Et encore une p'tite chose : certains avis (on se demande lesquels... :-) ) devraient se régler sur le FORUM et pas ICI !! QUE FAIT LE MODERATEUR DE BDGest ???
Et cette remarque n'est pas pour cette seule série : les 2 mêmes se bagarrent sans jamais se citer...Quel courage messieurs ou mesdames Voltaire et Cachou...Pffft. !! Bon, ben, moi aussi je devrais "remarquer" sur le forum...Mea Culpa !
Pari réussi de sortir 6 tomes de ce thriller en 4 mois.
Dargaud s’est quand même donné les moyens avec une grosse équipe de spécialistes dans tous les domaines dont 5 dessinateurs à partir des personnages créés par Marini et Reculé … ce qui est un avantage pour aller vite … mais déstabilisant pour l’ambiance globale (le passage entre Griffo T4 et Koller T5 est brutal !) même s’ils ont fait un effort pour être cohérents. Quand on s’habitue à Griffo (T1 et 4), puis à Mounier (T2), c’est dur pour les autres !
L’intrigue se laisse lire comme on regarde 24H chrono dont on sent l’influence (héros contre terroristes et magouilles politiques sur fond d’élections) … sauf que Jack Bauer est remplacé par Jared Gail, un héros séduisant mais tourmenté er amoureux.
La ressemblance avec les séries US va jusqu’à un résumé (lassant à force quand on lit les 6T d’affilé !) de 5 à 6 planches au début de chaque tome qui forment ensemble … la saison 1.
Donc, saison 1 sympa dans l’ensemble avec une fin ouverte … pour une saison 2 ? … c’est que l’avenir de Jared et Scarlett nous intéresse !
Comme je l'avais pressenti dès le départ, cette approche de la BD lorgne très fortement vers le concept de la série télé. La preuve en est la notion de fin de saison qui est évoquée en lieu et place de fin de cycle. La BD 9ème art serait elle en train de perdre son âme au profit d'une pratique télévisuelle qui asservit les énergies ? Je ne le pense pas mais le danger est là ! Les éditeurs ont déjà réussi leur pari puisque outre le fait de vendre, leur feuilleton fait couler beaucoup d'encre, déjà 22 avis sur le site !!! Sur l'épisode en lui-même, lrien de nouveau si ce n'est que le récit s'emballe pour génèrer de l'action et des bons sentiments.

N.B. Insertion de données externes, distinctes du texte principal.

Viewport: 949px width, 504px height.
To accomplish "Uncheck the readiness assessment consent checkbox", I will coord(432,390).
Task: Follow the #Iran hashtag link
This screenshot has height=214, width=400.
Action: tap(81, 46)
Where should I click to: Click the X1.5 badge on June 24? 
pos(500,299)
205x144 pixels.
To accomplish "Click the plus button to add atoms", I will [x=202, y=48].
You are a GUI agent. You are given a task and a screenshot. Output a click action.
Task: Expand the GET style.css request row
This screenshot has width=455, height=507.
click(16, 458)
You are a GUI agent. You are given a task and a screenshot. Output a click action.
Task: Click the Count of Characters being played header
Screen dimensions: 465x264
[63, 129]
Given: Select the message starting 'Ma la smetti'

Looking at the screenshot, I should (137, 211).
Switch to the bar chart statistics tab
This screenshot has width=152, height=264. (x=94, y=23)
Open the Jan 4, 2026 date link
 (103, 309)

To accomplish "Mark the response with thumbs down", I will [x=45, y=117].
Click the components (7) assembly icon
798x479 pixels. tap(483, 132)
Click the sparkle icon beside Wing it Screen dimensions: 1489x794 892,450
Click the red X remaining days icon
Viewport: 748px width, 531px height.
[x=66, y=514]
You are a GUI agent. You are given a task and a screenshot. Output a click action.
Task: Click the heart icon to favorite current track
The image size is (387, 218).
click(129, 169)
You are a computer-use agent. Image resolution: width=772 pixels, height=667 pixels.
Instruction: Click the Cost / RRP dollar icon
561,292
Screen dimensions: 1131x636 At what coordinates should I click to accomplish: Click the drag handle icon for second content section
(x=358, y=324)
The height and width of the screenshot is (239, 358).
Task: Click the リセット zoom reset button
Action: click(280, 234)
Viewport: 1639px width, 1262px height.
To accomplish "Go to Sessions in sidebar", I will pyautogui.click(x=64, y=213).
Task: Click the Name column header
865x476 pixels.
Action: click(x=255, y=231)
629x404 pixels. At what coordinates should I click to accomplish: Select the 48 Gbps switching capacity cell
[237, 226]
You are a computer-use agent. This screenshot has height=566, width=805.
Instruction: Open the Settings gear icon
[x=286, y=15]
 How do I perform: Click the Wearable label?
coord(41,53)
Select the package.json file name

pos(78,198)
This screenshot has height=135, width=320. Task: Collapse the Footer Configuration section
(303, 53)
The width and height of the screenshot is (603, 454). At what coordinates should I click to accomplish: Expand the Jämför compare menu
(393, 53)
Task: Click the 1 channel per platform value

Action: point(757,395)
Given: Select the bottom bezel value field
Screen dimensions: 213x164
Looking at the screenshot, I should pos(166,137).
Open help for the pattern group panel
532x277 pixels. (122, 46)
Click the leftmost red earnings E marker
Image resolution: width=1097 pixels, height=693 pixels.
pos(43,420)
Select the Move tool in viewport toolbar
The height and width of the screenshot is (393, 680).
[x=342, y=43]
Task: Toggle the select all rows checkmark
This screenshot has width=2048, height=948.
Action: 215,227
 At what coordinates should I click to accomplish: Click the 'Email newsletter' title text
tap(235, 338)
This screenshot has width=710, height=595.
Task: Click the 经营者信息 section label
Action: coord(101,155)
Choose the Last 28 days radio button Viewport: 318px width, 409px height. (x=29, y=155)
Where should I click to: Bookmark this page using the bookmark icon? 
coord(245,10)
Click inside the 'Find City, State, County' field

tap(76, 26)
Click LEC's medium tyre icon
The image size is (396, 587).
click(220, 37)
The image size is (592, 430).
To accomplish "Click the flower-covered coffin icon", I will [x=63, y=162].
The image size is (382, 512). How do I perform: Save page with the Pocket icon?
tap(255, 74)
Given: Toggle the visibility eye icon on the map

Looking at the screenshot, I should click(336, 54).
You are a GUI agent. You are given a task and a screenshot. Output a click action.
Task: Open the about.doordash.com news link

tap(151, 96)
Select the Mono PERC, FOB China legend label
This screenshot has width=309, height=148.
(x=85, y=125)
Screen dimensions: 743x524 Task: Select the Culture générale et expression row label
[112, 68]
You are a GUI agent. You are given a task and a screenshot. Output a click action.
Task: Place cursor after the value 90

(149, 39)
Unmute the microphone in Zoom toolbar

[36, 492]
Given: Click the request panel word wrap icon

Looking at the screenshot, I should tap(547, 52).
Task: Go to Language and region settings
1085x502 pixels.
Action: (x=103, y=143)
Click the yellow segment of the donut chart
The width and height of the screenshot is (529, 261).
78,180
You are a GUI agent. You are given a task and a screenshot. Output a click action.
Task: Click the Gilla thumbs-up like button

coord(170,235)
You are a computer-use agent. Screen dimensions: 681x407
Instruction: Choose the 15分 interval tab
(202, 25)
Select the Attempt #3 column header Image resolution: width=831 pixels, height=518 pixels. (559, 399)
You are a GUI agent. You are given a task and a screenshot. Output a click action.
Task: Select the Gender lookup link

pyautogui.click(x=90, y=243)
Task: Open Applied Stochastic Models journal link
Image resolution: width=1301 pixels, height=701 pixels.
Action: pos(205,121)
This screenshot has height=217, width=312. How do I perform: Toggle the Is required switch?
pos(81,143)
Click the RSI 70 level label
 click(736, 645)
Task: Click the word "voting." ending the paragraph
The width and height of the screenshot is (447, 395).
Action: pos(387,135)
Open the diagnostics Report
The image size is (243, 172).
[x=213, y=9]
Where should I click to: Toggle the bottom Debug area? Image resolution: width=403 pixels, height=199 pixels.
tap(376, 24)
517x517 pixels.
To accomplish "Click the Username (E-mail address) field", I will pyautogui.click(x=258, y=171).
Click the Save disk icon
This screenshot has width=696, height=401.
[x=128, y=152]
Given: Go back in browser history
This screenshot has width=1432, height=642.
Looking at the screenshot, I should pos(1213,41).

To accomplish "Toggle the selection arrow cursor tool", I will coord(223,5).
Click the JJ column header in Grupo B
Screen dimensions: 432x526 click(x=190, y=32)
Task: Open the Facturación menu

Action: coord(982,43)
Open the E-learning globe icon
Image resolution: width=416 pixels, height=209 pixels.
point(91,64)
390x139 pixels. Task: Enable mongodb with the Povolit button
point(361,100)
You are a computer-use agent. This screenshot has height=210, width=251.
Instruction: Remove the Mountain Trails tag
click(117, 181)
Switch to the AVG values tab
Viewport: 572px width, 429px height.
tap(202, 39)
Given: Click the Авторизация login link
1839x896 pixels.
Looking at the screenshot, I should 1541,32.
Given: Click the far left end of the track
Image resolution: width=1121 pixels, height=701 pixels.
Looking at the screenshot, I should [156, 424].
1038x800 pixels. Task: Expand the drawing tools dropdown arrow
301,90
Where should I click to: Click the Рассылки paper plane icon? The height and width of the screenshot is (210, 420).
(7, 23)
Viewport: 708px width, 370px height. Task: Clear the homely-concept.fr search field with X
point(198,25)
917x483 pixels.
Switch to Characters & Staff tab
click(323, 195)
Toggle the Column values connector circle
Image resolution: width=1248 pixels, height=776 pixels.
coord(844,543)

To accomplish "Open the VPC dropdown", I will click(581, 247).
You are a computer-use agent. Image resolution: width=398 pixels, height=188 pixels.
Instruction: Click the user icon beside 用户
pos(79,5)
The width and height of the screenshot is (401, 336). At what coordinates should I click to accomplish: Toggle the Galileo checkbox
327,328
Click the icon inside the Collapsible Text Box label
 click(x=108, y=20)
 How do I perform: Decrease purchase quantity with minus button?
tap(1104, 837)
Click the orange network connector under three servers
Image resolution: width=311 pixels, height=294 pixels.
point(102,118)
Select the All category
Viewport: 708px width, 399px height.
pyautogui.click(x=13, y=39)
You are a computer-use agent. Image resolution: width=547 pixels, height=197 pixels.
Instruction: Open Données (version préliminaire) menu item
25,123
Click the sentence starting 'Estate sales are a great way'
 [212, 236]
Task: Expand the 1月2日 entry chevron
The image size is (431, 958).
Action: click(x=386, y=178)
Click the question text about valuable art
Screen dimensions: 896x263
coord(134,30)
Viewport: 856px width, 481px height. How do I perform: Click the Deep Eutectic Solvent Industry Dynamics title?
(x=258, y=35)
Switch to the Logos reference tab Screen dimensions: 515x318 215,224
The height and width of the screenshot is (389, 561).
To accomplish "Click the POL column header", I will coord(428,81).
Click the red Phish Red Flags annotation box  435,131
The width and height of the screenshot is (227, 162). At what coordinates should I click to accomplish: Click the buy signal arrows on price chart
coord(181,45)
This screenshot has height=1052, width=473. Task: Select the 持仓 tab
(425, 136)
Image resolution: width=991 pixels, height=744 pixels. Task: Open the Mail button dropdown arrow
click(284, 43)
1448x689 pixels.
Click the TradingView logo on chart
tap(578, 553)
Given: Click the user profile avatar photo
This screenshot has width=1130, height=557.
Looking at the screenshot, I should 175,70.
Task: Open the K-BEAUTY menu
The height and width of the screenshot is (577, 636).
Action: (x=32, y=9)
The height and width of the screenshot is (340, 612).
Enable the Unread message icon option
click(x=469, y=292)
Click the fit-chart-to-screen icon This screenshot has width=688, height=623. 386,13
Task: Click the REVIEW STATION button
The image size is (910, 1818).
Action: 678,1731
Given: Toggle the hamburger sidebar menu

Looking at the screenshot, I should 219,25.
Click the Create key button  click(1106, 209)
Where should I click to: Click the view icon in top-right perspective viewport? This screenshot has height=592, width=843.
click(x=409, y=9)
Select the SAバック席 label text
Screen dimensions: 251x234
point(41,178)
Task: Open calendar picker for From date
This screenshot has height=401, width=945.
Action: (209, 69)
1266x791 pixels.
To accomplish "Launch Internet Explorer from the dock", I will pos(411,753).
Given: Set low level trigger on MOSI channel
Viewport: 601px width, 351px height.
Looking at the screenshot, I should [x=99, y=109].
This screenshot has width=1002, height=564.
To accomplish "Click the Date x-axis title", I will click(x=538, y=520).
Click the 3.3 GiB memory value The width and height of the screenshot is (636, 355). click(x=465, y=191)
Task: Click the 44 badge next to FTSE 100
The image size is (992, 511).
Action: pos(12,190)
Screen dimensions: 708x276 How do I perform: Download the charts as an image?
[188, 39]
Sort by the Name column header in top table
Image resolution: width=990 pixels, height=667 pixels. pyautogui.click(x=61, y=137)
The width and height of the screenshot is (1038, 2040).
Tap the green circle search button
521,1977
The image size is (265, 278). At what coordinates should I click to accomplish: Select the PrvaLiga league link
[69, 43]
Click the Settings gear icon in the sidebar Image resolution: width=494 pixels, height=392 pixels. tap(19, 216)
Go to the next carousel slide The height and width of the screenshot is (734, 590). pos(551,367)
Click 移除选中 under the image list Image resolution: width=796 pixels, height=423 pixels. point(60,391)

Aucune approche de fond mais des combats à coups de flingues qui ne résolvent rien et débouchent sur une menace latente double, il y aura une suite à cette saison et les méchants vont revenir encore plus fort et plus méchants. Dans ce programme de type télé, à quand la pub au milieu ?
Le boeuf en daude est un plat roboratif qui ne se fait plus guère; mais la daube dans la BD est un genre qui fleurit. A ce titre là, Empire USA peut en revendiquer fièrement le sceptre. C'est en effet l'archétype de la bonne idée de base, conduite par un aéropage de professionnels et qui aboutit sinon à un ratage complet au moins à une gadoue informe avec par ci, par là, quelques éclairs susceptibles de donner le change.
Comme tout bon produit marketing (ce qui est d'ailleurs faux car l'art marketing est justement de ne pas se faire remarquer), l'album se termine par un cliffhanger qui nous invite à une saison 2. Je n'invente rien puisque c'est bien le terme de "saison" qui est employé. Je sais bien qu'après l'hiver vient le printemps et que la prochaine "saison" devrait en conséquence être meilleure. Mais comme on part de très loin, elle se fera sans moi.